When we encounter a distressed student and grow concerned, how can we best stem the tide and try to make a difference for students who may be distressed, and suffering? The answer is by taking individual steps of expressing our care as outlined above, as well as collective steps of dispelling myths about mental illness. To this latter point, we can get the facts, counter stereotypes, and encourage others to do so as well. Returning to the earlier example of the popular stereotype about mental illness and violence, it's important to do the research and talk about mental health with informed perspectives. We dispel stereotypes by understanding that we are all capable of making choices in life that can either help or harm others. We can note that violence is a complex topic, and explaining it through stereotyping others is neither an effective nor an accurate approach. People with psychological disorders are just that: people, like us. Any one of us, whether psychologically disordered or distressed or not, has potential to engage in acts of kindness or in acts of violence. In short..students of concern and individuals experiencing psychological disorders are meaningfully helped when we to reach out to them and do not make assumptions about them. The earlier we can get individuals the care they need, the better. When talking to a student of concern, we can also normalize and support them by letting them know that being in college can be inherently stressful, and that a willingness to consider seeking support is an act of strength and courage. Doing this in an encouraging, reassuring, honest, respectful, and kind way most often yields positive results: a student who feels meaningfully supported and able to connect with services.
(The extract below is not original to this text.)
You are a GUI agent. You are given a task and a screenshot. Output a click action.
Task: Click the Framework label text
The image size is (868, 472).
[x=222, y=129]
A few last thoughts about students of concern. It's important to note that being compassionate and hopeful about our students health and well-being are actions on our part that make a difference to our students. We're altogether too familiar with the heartbreaking and tragic losses that can and do occur with individuals who struggle with psychological despair, whether on our campus community or in our neighborhoods, or in our personal lives. This knowledge is important, because it can motivate us to respond. One way to consider the need for action is is by looking at health issues as a whole. We know that certain types of medical conditions can result in fatalities. That's one reason why public health campaigns arise around mass scale viruses, or prevalent diseases such as cancer, diabetes, or cardiovascular disorder.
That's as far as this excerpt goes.